I close my eyes and open my ears and listen: I hear the birds chirping, greating each new day, and also saying goodnight as it begins to get dark. I hear the frogs calling to one another. I hear the buzz of the mosquito in my ear. I hear the snake as it slithers thru the underbrush. I hear the deer as it steps away from the trail. I hear my footsteps one after another, and the faint footsteps of others. I hear quiet conversations around campfires. I hear the rustle of tents and bedding being laid out. I hear the sound of a hatchet on wood as someone prepares a campfire. I hear the sounds of the fire itself as it comes to life. I hear the wind whistling and rustling through the leaves. I hear the sound of rain on the forest canopy and on my hat. When its quiet, I think I hear God.

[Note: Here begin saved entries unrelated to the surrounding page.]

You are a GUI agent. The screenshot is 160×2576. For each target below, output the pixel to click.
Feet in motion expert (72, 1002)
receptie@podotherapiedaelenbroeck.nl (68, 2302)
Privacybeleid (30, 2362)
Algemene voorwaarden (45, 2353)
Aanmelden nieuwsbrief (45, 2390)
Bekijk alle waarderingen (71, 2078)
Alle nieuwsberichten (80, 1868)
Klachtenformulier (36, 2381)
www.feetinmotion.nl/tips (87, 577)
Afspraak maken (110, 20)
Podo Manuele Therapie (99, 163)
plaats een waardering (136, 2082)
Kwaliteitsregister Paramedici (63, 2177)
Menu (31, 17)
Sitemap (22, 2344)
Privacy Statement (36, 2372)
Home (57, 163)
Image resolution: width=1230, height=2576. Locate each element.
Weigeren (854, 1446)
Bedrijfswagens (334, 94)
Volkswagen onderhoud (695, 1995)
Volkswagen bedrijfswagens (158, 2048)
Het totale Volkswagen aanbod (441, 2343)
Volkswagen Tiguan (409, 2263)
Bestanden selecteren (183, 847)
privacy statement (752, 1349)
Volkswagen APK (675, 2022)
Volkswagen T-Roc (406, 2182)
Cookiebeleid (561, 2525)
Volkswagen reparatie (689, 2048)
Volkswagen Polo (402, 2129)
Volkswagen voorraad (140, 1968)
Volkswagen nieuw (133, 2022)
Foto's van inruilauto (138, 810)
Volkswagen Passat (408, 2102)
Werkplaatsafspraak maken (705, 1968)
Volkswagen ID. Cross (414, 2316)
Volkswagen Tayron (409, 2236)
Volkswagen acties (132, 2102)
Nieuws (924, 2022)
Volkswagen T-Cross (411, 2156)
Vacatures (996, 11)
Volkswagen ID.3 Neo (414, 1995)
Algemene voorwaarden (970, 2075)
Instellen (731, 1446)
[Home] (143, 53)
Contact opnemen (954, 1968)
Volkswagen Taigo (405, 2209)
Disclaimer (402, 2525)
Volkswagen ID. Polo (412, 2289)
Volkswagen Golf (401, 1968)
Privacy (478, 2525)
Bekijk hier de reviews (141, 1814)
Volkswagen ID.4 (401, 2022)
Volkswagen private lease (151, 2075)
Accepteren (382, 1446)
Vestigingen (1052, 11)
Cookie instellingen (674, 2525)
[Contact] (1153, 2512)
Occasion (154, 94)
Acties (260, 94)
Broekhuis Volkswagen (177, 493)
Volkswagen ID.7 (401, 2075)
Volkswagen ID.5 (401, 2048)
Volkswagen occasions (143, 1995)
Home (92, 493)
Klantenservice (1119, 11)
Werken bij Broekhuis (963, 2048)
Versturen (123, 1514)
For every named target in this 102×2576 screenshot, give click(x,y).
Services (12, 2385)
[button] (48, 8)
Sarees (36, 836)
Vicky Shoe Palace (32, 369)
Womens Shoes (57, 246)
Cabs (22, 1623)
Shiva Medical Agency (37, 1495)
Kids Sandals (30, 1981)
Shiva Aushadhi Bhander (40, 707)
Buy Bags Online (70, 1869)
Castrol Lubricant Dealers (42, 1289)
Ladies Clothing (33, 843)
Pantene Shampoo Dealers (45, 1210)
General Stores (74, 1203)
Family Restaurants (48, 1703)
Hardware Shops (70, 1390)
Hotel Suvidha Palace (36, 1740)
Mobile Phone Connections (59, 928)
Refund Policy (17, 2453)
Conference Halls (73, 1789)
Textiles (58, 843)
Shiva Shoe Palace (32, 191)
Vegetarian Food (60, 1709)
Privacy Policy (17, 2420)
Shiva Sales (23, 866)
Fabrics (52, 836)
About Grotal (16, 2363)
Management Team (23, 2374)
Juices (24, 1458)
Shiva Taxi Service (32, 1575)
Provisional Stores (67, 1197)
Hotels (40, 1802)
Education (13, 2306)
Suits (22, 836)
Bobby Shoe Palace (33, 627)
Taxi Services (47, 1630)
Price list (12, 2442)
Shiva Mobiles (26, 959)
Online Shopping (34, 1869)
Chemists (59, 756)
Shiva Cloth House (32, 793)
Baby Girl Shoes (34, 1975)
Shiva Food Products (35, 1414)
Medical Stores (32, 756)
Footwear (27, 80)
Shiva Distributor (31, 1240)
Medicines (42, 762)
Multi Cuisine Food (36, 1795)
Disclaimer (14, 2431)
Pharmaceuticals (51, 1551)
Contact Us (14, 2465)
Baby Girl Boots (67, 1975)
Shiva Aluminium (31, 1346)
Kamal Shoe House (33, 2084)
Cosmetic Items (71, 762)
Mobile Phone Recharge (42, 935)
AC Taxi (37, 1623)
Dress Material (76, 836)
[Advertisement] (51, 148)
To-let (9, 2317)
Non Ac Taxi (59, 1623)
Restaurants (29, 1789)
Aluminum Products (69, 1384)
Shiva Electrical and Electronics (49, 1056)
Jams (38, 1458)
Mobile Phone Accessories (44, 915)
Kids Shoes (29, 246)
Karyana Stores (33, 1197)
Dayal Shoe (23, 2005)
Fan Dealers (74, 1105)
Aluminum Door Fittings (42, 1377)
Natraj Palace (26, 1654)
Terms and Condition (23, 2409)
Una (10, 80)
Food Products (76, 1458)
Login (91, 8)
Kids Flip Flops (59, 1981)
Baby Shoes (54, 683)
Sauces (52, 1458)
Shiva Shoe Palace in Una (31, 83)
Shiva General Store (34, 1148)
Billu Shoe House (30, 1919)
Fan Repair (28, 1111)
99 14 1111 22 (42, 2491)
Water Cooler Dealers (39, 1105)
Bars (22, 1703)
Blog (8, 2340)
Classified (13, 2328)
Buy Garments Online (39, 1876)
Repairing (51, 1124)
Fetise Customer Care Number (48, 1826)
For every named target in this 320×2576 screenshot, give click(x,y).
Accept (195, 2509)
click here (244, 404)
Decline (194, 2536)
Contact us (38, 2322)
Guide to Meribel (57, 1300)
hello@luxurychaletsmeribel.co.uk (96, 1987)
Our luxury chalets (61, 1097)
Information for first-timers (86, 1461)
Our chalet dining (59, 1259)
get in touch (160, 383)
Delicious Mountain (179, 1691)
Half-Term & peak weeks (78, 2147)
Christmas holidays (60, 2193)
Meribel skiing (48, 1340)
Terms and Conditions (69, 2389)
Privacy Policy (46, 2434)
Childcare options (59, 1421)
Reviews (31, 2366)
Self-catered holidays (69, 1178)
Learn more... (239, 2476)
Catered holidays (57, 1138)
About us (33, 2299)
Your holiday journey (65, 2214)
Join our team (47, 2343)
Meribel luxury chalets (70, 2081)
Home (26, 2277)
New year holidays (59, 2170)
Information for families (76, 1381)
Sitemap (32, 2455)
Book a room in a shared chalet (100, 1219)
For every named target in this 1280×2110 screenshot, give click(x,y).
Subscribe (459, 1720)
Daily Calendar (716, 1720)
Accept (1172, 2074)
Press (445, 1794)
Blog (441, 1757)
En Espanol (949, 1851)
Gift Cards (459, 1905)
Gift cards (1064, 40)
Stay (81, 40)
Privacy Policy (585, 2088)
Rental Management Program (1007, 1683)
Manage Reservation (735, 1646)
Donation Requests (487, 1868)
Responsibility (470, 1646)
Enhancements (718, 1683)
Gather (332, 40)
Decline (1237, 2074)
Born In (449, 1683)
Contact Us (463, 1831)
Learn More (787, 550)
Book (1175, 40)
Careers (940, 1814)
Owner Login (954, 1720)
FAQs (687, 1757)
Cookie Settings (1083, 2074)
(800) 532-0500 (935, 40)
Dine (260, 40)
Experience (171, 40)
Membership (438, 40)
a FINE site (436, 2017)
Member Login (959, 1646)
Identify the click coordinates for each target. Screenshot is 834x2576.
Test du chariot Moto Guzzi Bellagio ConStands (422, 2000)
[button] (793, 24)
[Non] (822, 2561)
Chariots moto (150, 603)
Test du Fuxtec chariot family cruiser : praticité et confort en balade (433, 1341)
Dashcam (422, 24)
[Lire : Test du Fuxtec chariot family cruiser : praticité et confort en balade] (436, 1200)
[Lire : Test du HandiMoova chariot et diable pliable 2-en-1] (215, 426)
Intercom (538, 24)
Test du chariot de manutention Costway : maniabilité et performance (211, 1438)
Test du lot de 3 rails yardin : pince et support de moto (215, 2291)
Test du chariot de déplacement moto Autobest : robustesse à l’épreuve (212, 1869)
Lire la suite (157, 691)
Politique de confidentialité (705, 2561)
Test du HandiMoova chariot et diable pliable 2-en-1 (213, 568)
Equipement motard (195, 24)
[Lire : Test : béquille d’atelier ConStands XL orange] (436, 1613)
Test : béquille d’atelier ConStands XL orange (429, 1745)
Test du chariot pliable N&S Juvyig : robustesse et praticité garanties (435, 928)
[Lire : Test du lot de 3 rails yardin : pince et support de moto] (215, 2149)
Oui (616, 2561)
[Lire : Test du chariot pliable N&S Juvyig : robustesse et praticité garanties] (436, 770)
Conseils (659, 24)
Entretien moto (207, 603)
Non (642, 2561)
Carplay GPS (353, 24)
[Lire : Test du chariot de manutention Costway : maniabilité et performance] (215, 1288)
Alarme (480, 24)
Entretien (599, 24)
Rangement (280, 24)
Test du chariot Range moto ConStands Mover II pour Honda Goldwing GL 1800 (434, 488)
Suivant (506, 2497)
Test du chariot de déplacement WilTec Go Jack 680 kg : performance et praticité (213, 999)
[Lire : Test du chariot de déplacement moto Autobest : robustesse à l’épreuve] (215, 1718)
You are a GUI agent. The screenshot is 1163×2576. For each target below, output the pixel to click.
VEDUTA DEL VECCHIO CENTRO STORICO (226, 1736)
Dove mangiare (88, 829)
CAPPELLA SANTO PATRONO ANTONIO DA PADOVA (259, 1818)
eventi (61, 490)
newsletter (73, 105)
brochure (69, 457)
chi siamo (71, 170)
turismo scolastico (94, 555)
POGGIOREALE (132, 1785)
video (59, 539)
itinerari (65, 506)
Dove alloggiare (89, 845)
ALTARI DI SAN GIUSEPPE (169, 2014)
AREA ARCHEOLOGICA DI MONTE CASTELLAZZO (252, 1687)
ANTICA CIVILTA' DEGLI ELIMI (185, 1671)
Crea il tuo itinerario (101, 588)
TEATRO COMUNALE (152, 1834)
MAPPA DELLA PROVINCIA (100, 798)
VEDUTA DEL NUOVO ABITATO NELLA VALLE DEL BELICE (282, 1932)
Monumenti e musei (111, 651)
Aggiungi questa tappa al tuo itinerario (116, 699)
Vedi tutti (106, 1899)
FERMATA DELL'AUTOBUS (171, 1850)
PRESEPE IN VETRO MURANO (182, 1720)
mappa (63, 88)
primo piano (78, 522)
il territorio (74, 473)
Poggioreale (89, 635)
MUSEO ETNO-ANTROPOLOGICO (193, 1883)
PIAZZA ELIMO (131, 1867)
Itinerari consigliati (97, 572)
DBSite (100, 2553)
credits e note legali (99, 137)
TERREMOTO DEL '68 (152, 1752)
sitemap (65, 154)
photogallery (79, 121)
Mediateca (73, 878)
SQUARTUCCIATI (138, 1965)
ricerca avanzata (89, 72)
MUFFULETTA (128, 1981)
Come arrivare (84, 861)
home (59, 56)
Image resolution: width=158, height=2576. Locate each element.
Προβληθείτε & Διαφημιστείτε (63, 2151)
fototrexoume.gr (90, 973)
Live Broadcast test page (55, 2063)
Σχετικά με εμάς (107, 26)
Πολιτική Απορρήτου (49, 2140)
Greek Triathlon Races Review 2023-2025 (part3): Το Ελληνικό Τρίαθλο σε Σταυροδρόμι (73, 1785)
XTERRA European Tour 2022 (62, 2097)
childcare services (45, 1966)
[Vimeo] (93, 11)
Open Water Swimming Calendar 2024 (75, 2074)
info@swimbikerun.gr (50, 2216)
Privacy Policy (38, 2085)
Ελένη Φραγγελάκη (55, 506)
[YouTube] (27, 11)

I see beauty all around me, every shade of green I can imagine. I see colors, textures, the clouds against the blue sky. I see stars I have never seen before. I see the moon as it grows then wanes. I see the trails themselves, and I can imagine the people who helped to create them. I see red and orange and pink in the sunrise and the sunset. I see the colors of the rainbow after a summer storm. I see faint flakes of snow from an early cold front on the northern end of the trail.
I feel tired, I am cold and I am hot. I feel the wonder of being alone in the woods. I feel a faint hint of fear, as I know people have been hurt and killed on this trail. I feel a connection with fellow hikers, new ones and those who have traveled this way before. I feel strong, independent and alone. I feel powerful, and I feel humbled. I feel a connection with nature and with the Creator. I feel I can do anything.
Excellent - you have a lot of description to pull from here. ~Ms. A.